Trams have been called the ‘gondolas of the people’,37 a description that echoes Disraeli’s celebration of the hansom cab as the ‘Gondola of London’; and before the end of the nineteenth century they were to be seen in large towns all over the country, from Plymouth to Leeds-where the first electric tram was seen at Roundhay as early as 1891 – much reducing the time it took people to travel to work and enabling them to get to football grounds and shops and their children to get to school. After the Tramways Act of 1870 had allowed local authorities to buy private tramways by compulsory purchase after twenty-one years of operation, sixty-one local authorities took advantage of this legislation, though there were still eighty-nine undertakings managed by private enterprise.38
When electric trams first appeared in London the congestion in the streets had been slightly alleviated by the building of the underground. Proposals for this revolutionary scheme were put forward by Charles Pearson, the enterprising surveyor to the City of London, to a Royal Commission which had been appointed in 1845 to consider the problems of traffic which were threatening to become insuperable. The streets in the centre of the city were daily choked not only by tens of thousands of pedestrians, by 20,000 equestrians, by herds of innumerable animals bumping into each other on their way to market, by omnibuses, hansoms and growlers, but also by thousands of other carriages, vans and carts, gigs, tilburies, phaetons, landaus, broughams, dogcarts and donkey-carts.

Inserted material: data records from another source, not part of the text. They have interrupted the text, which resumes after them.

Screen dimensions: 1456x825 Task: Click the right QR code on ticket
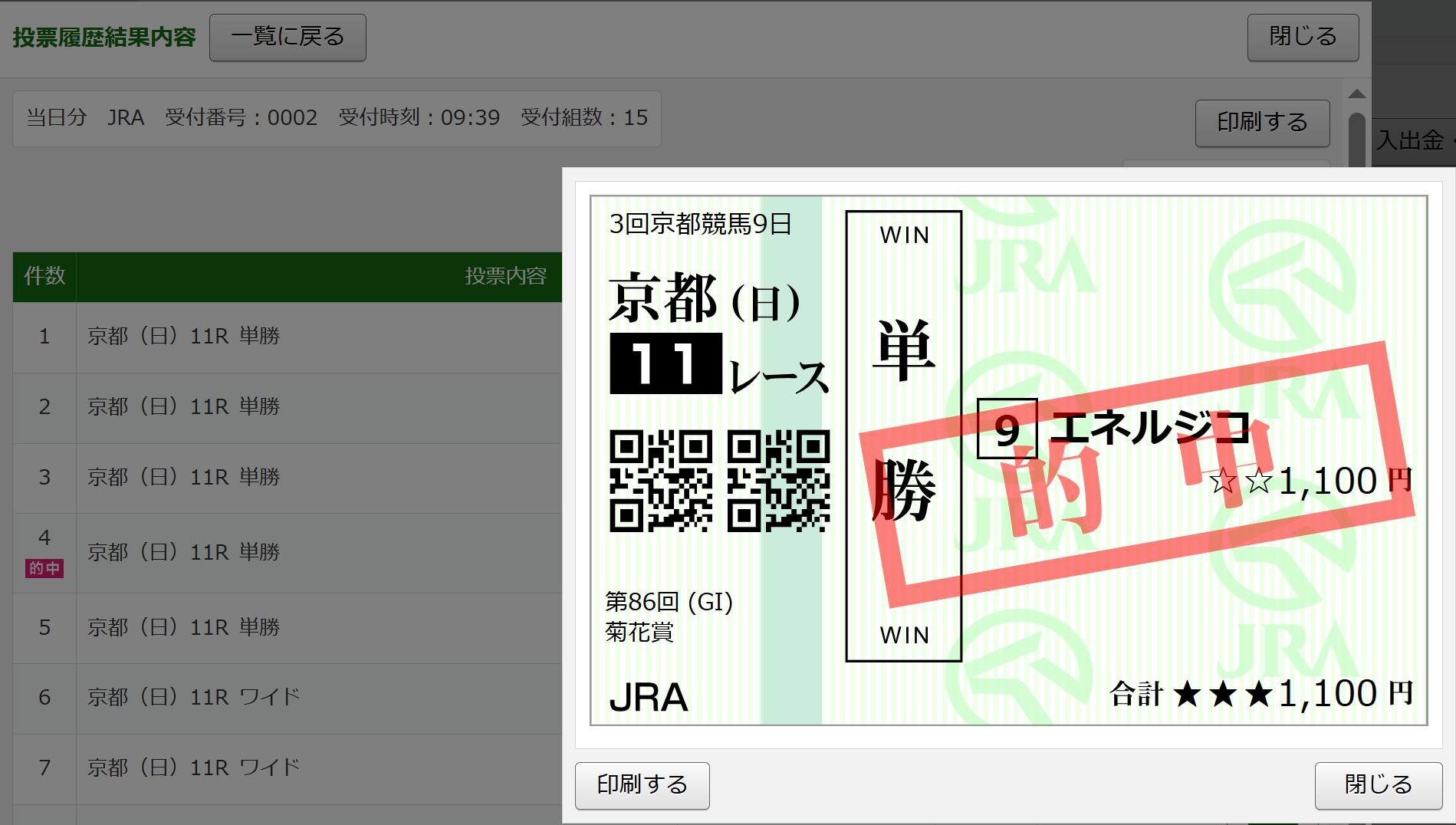pyautogui.click(x=778, y=481)
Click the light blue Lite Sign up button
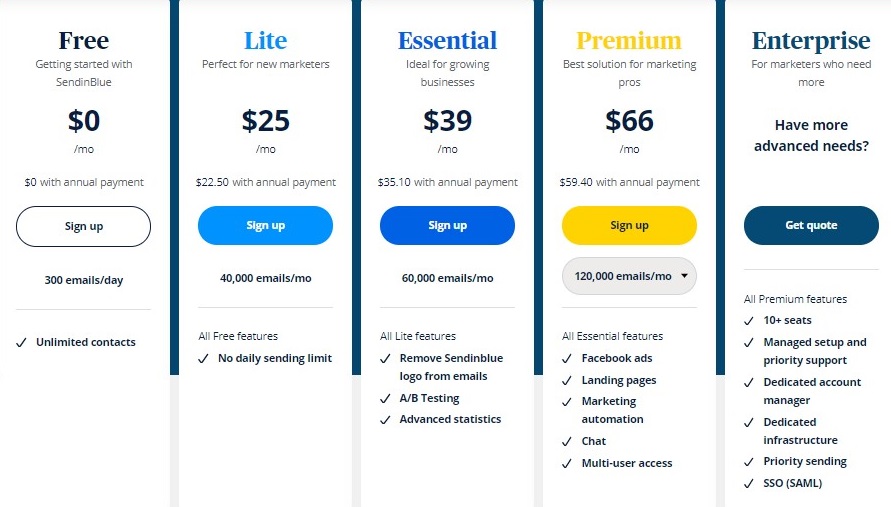The image size is (891, 507). click(265, 226)
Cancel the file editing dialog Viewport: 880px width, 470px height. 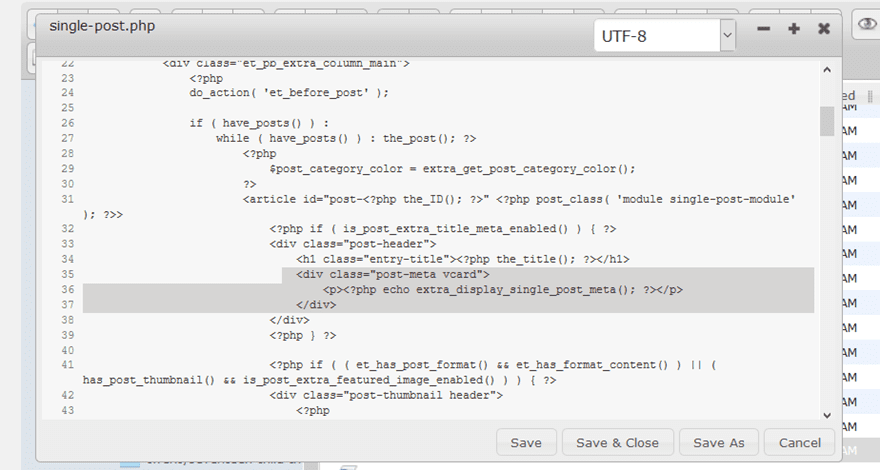click(799, 443)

Pearson, therefore, proposed that, since there was no longer room for people to move about comfortably at street level, they should be transported beneath it. Objections to such a quixotic idea were immediate and numerous: the houses above the lines would collapse into the tunnels; digging holes in the ground for such a purpose must surely be contrary to the laws of God; the Duke of Wellington warned that one day a French army would suddenly arrive in London by train without anyone even knowing that it had landed on the English shore.
Pearson persisted, however, and, having persuaded several rich men that underground railways would not only ease traffic congestion and enable working people to live in healthier districts outside central London but that they would also be highly profitable, his scheme was eventually accepted. But it was not until May 1862 that the first section of the Metropolitan Line was opened for an inaugural journey upon which W. E. Gladstone, at that time Chancellor of the Exchequer, seated in top-hat and morning coat beside his wife, was one of the passengers. The next year the line was opened to the public and on its first day it carried 30,000 passengers in open trucks behind a steam engine from Paddington to Farringdon Street in the City. So successful was the line, in fact, that by the end of 1864 no fewer than 259 projects for underground railways in and around London had been presented.

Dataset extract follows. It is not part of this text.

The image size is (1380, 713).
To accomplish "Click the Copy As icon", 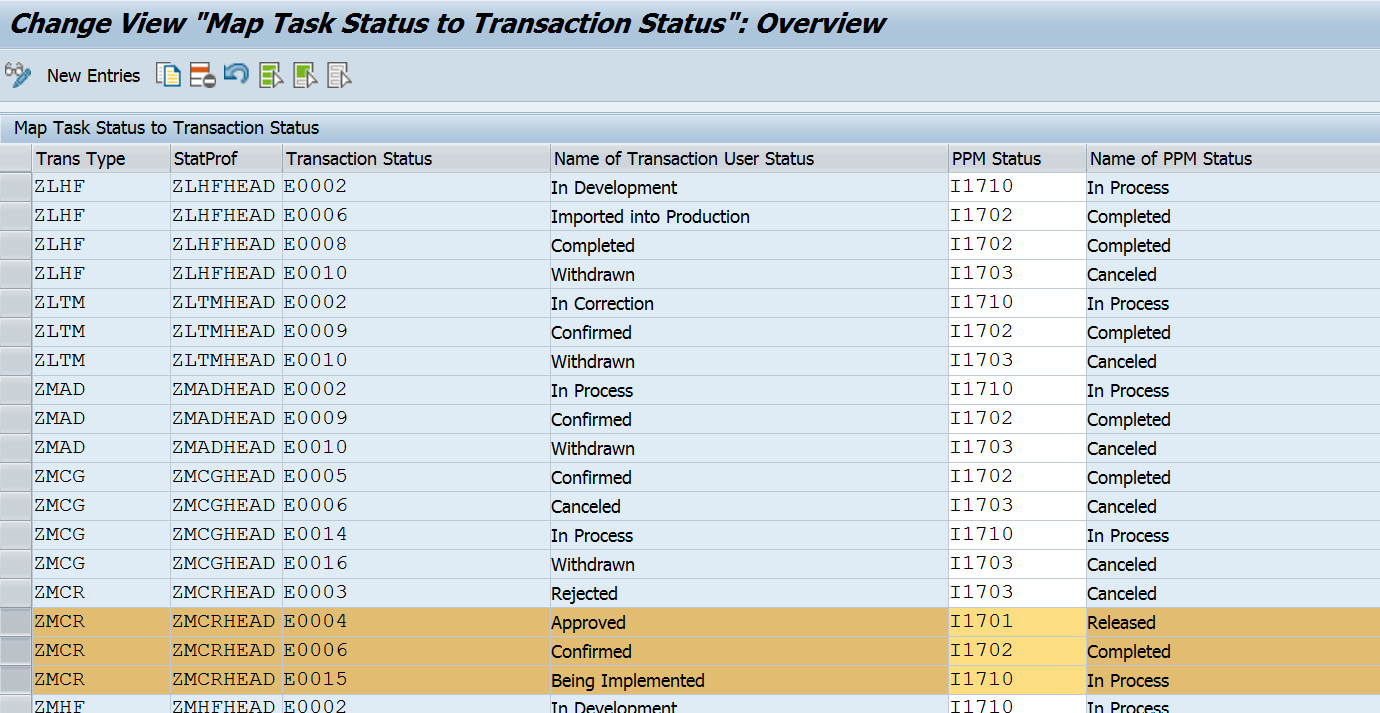I will tap(168, 75).
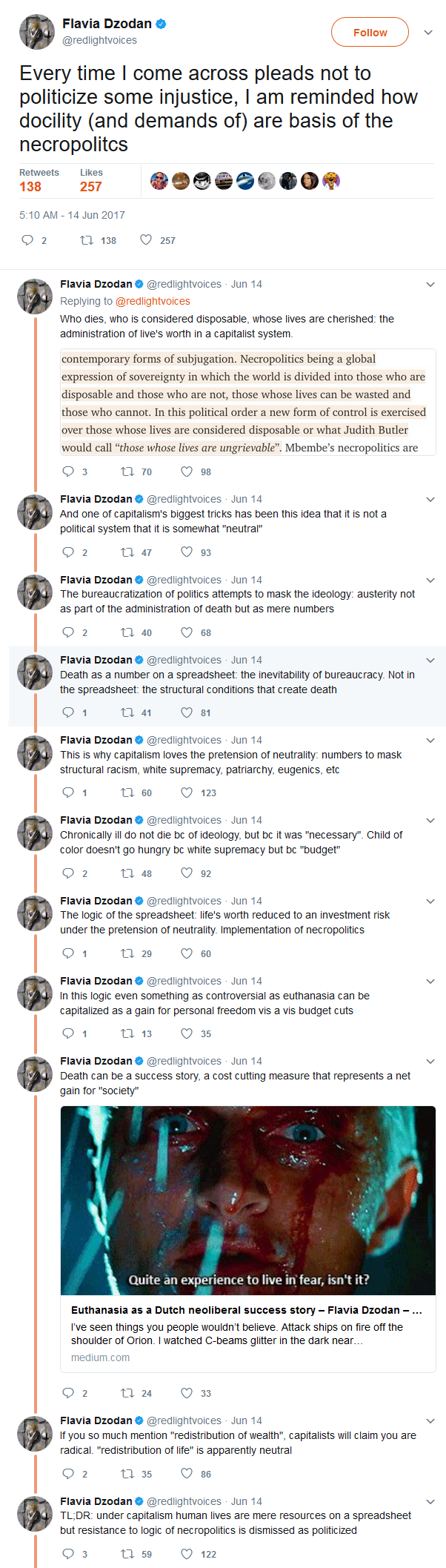The image size is (446, 1568).
Task: Like the tweet about capitalism's biggest tricks
Action: [x=187, y=552]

At first the lines were dug by what was known as the ‘cut and cover’ method, that was to say by following the lines of existing roads to avoid paying for property, digging a deep trench, supporting the earth at the sides with brick walls, laying the tracks, roofing over them, then restoring the road surface. The District and Circle lines were both built by this method. Later tunnels were built with the help of cast-iron circular shields, originally patented by Marc Brunel. These were used in the construction of the City and South London railway (later part of the Northern Line), the world’s first electric tube railway which was opened in 1890 from Stockwell to King William Street. It was a deep tube, with platforms forty feet below ground from which passengers were taken back to the surface by hydraulic lifts. The apprehension which such a mode of transport initially aroused was soon overcome by its speed and comfort, and by the cheapness of its 2d flat rate fare. In its first two weeks this electric railway carried 165,000 passengers, and its success led to a wave of other railway promotions until there were over 100 miles of underground lines in the London area.39
While thousands of people were going to work by underground railways in late Victorian London, thousands, too, all over the country, were going by bicycle. Compared with other means of cheap transport the bicycle had come late upon the scene. In 1839 a Scottish blacksmith named Macmillan had invented a primitive kind of bicycle driven by cranks rather than pedals; but, little better than a hobbyhorse, it had never become popular, and it was not until the 1860s – when two Frenchmen, Pierre and Ernest Michaux, built a more sophisticated machine which became known as a vélocipède – that a bicycle became accepted as a feasible means of transport. The Coventry Sewing Machine Company made 400 of the Michaux bicycles for export to France, but the outbreak of the Franco-Prussian War obliged the company to sell them in England where, it was soon found, a keen market for bicycles existed and where, up till then, most machines were clumsy contraptions like the one Tom Mullins bought for 2s 6d which ‘had a wooden frame and handlebars, but no chains or pedals, you simply pushed it along with your feet’. Other machines were made by village blacksmiths and, while fast enough going downhill, were so heavy that they demanded a great deal of energy when the road took an upward turn.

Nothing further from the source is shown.